■ **Brief a**
Answer these questions about the post below.
(i) In the quote from Florence Scovel Shinn, what is intuition?
(ii) Which two things were missing while the lightning lit up the sky?
(iii) What began leaking down the writer's hand?

■ **Excerpted passage**
* Start *

Cloud Bling

Writer Florence Scovel Shinn once said “Prayer is telephoning to God and intuition is God telephoning you.” I’m not a religious person but I’m really into spiritual shit, and last night I received the most wonderful phone call.

‘Beautiful night,’ I grinned at the truck driver jumping down from his giant machine beside me at the fuel station. ‘I have NEVER seen lightning like this!’ I pointed up at the clouds glowing with the forces of nature. No thunder or rain, the sky was showing off with a silent light display. If you were inside at home you’d have no idea of the spectacle taking place above you without the usual stormy companions.

‘It sure is a special sight,’ he agreed, gazing upwards. ‘We do see it a lot though, late at night in the distance. The open road makes it easier to see. Kind of a shame really, what people miss out on when in bed.’  I felt the smile creep across my cheeks. That’s what I always say. Well, to myself anyway. Nature is at its best at night. Moonlight, stars, the cooler breeze, and if you’re out and about expect adventures.

Oops!

Fuel began leaking from the pump and down my hand. I was so mesmerised I almost forgot I was filling up. It didn’t matter. I was in the middle of the most beautiful road trip and the funny thing is, I was meant to be asleep in bed.

* End *

■ **Brief b**
Collect each row below that contains the word "Task".

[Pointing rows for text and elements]
* Start *

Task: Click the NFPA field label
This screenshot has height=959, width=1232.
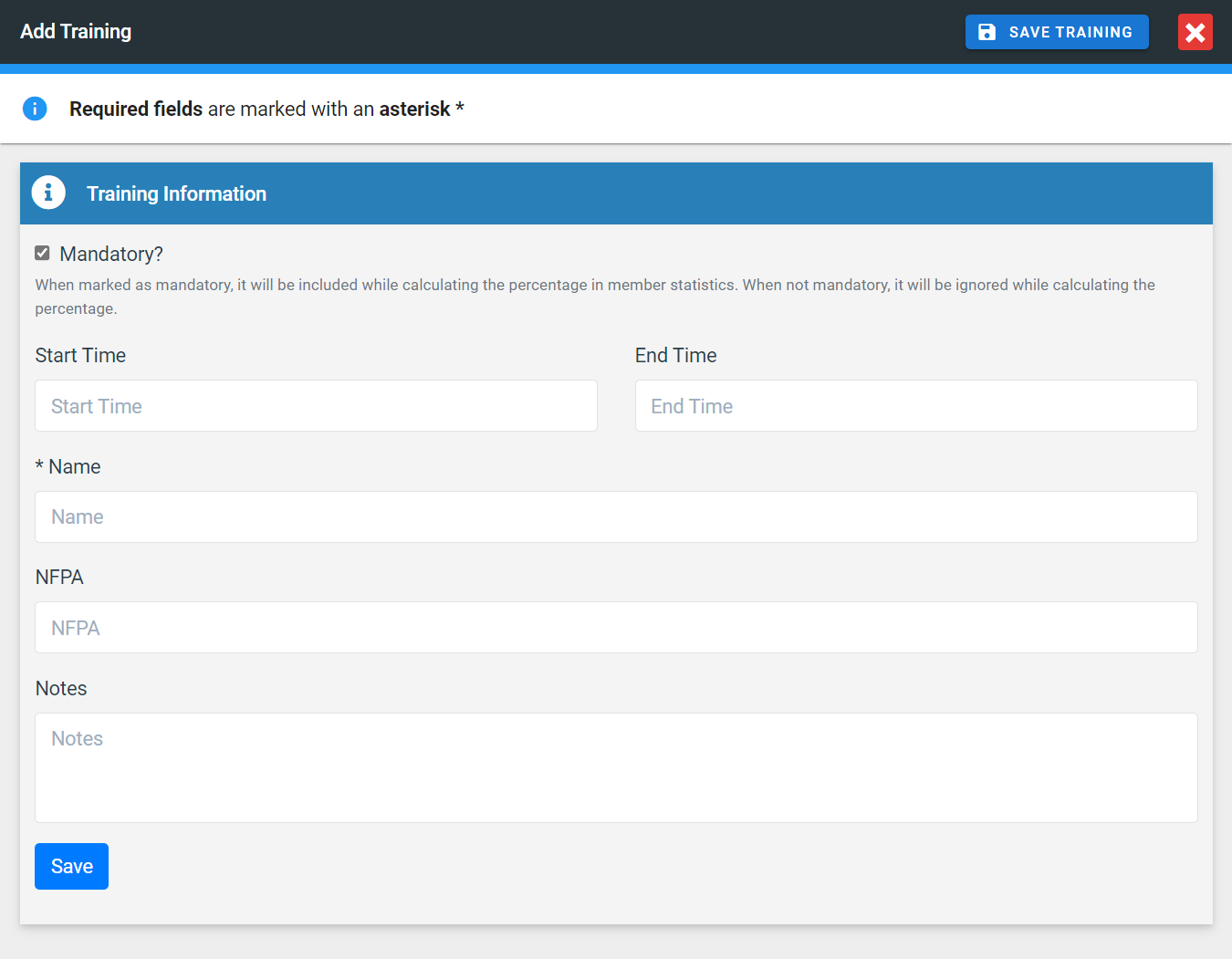Action: click(x=59, y=578)
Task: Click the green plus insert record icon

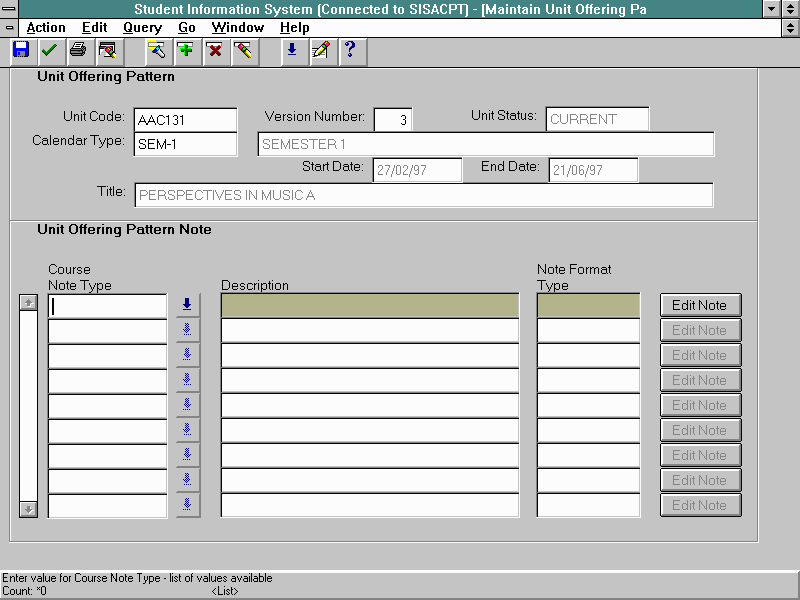Action: 186,50
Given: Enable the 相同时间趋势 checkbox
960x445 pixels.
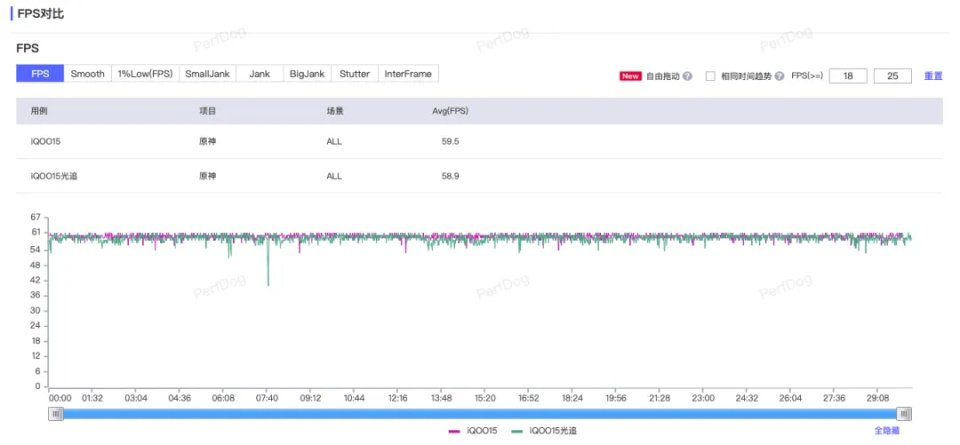Looking at the screenshot, I should (710, 77).
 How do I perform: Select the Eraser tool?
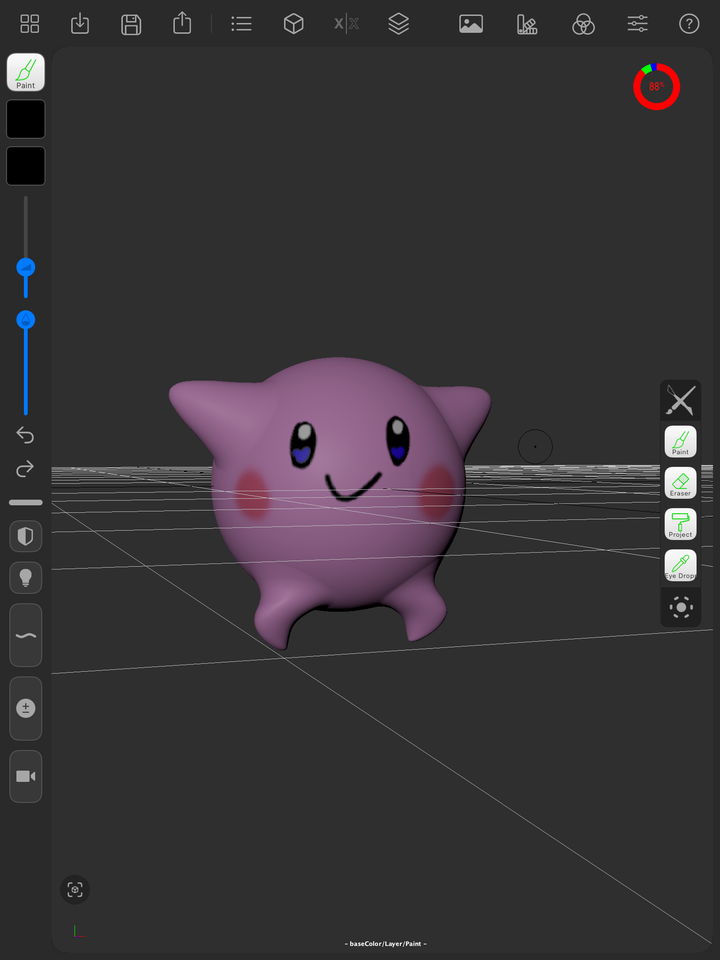680,482
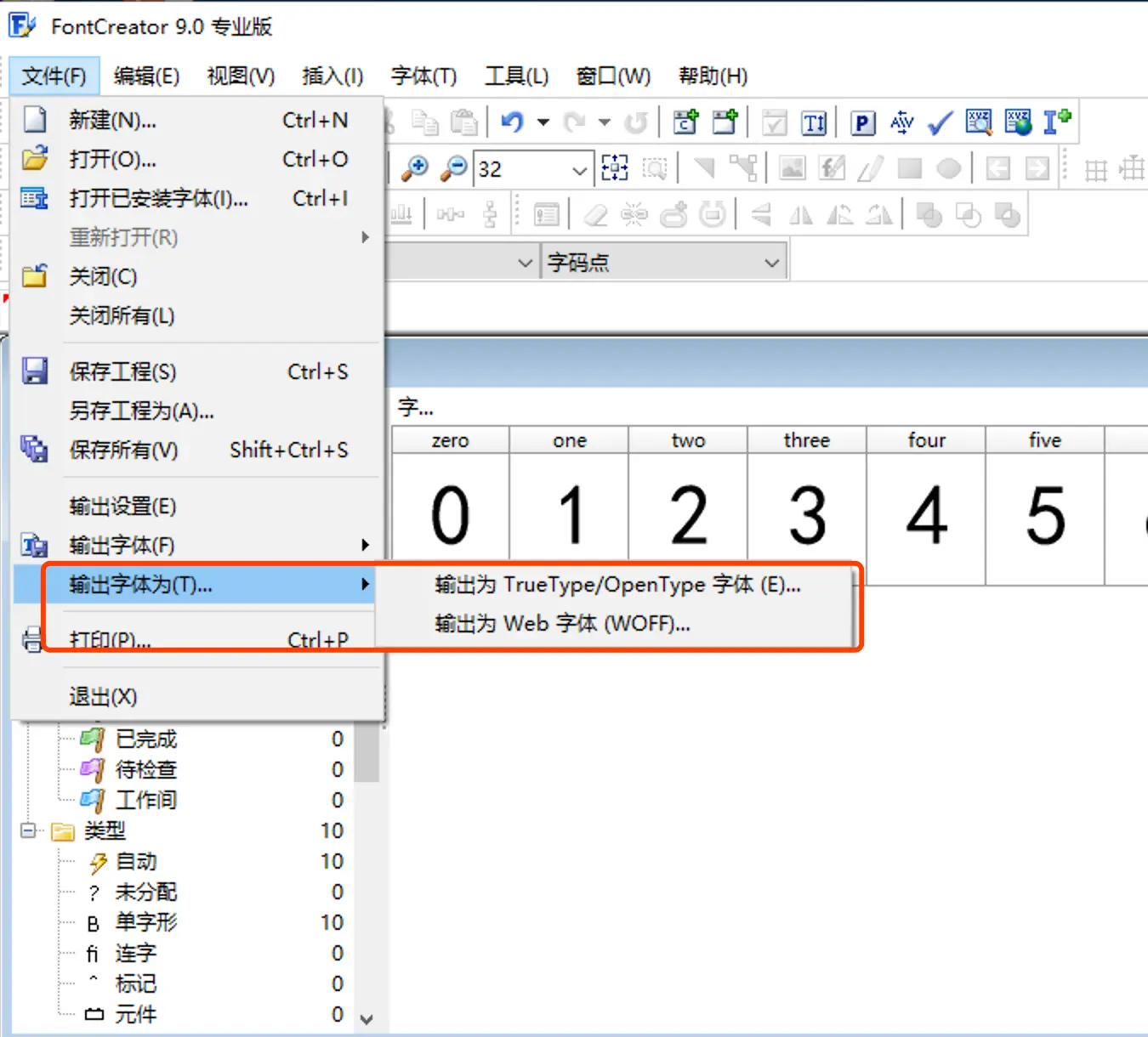Toggle the metrics grid icon beside it

1132,168
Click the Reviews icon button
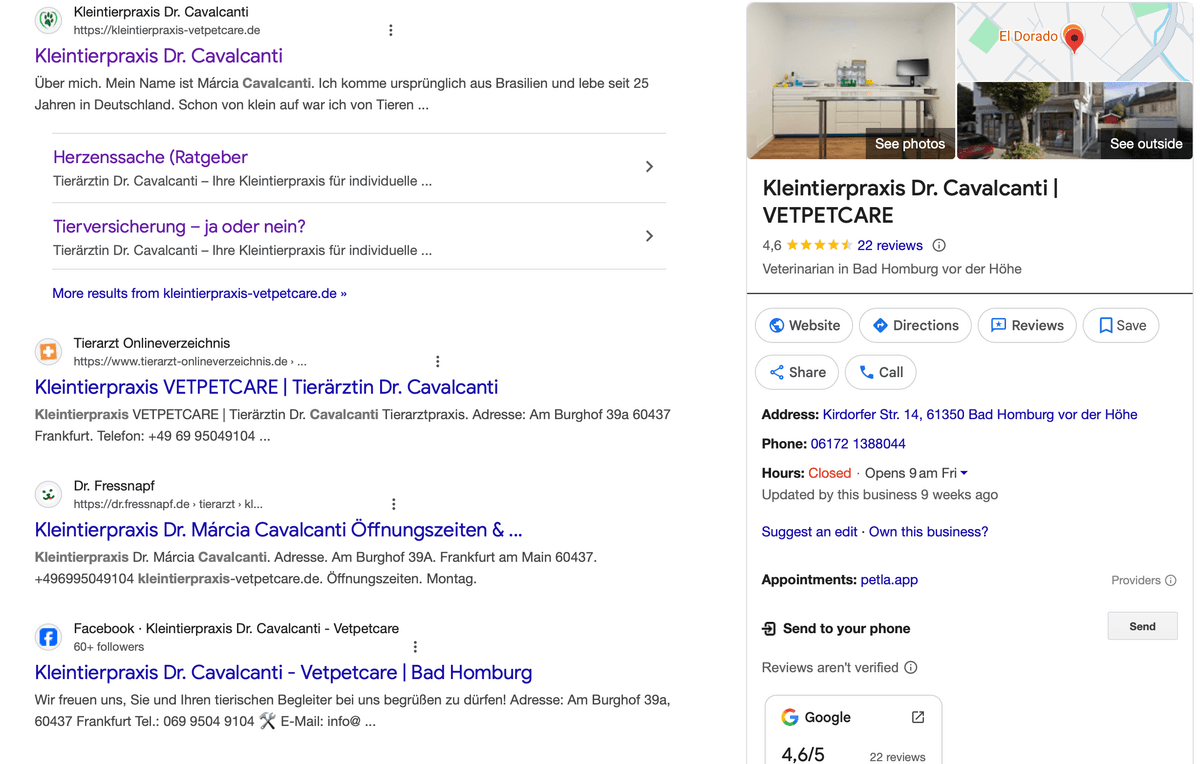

* End *

■ **Correct output a**
(i) God telephoning you.
(ii) Thunder and rain.
(iii) Fuel from the pump.

■ **Correct output b**
Task: Click the NFPA field label
Task: Click the green plus insert record icon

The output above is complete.